EXCERPTED PASSAGE |
=== Begin Enclosure ===
You get word that a client is looking for some help, whether through word of mouth or internet inquiry or something different, but typically you would have a brief encounter, and then you could go from three weeks to three months before you hear from them again about moving forward. After hearing back, you do all the research about the client and start pulling documents from them, and then you would do an interview and talk to the people who are making the decision. Usually it’s the president, or athletic director, about 85% of the time it may be the athletic director that is looking for the consultation. Then, we go in and use a certain tactic.
We have a number of tactics we use, depending on the type of problem or consultation needed. We go in and interview people; we visit with faculty, staff, administrators and others. Depending on what they’re looking for, whether they want a recommendation, a how-to, we develop a “white-paper” as we call it. We develop that with the school in draft form, and make sure it is answering all the questions they wanted answered in the initial engagement. From there, we put everything together and make a final report.
What advice would you give someone who wants to get into consulting?
=== End Enclosure ===
Items from a dataset |
=== Begin Enclosure ===
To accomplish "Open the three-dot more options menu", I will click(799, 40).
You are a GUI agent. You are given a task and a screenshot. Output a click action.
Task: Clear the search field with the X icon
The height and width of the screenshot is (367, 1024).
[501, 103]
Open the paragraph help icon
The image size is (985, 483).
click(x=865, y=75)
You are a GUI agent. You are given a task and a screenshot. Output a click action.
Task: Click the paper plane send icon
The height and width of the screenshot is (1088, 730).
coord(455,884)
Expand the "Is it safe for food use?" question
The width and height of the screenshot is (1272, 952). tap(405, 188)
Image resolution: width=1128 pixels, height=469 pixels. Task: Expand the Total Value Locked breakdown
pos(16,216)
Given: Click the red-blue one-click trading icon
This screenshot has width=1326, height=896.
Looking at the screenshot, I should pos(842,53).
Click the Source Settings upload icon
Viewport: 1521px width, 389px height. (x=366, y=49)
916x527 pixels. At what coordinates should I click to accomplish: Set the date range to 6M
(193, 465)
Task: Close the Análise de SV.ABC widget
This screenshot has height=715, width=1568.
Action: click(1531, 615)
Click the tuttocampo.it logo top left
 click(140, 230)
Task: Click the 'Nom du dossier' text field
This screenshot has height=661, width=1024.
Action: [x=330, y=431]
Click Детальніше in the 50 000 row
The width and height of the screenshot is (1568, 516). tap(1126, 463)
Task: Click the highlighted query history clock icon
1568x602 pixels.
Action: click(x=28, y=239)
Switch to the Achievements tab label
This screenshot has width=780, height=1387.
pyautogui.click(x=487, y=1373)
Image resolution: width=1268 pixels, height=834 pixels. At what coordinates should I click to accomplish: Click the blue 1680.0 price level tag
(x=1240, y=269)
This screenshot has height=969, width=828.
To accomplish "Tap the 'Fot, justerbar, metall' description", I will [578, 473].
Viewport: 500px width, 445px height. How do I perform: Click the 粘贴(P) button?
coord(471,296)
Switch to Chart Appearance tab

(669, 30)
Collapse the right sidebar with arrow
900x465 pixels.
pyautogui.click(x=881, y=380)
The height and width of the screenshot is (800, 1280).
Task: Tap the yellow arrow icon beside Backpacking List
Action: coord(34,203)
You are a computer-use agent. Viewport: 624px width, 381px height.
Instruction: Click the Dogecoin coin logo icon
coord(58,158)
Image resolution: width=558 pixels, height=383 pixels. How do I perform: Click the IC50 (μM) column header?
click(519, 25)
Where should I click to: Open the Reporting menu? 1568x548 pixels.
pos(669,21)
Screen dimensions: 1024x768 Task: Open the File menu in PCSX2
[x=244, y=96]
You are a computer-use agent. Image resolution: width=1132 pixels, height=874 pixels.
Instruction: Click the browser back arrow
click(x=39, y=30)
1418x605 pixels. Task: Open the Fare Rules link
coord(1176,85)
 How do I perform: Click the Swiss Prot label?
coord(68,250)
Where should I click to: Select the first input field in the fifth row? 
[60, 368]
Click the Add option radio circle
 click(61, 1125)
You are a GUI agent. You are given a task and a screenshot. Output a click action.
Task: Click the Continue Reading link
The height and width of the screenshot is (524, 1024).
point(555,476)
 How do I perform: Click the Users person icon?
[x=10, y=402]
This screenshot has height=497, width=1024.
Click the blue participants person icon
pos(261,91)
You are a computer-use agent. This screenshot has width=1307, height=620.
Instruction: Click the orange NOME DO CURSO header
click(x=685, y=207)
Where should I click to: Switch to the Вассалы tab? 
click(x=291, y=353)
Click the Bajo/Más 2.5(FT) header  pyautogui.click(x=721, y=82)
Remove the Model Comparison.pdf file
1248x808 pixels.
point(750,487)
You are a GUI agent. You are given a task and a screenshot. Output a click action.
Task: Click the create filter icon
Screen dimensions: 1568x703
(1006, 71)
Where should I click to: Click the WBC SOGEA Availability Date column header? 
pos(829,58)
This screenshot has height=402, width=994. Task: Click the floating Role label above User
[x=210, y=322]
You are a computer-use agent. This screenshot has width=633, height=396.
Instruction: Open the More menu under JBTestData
=== End Enclosure ===
Rewrite the passage on consulting engagements, beginning at the words "We have a number" and stopping after "a final report.", with "final report" changed to "summary report". This data has no connection to the text.

We have a number of tactics we use, depending on the type of problem or consultation needed. We go in and interview people; we visit with faculty, staff, administrators and others. Depending on what they’re looking for, whether they want a recommendation, a how-to, we develop a “white-paper” as we call it. We develop that with the school in draft form, and make sure it is answering all the questions they wanted answered in the initial engagement. From there, we put everything together and make a summary report.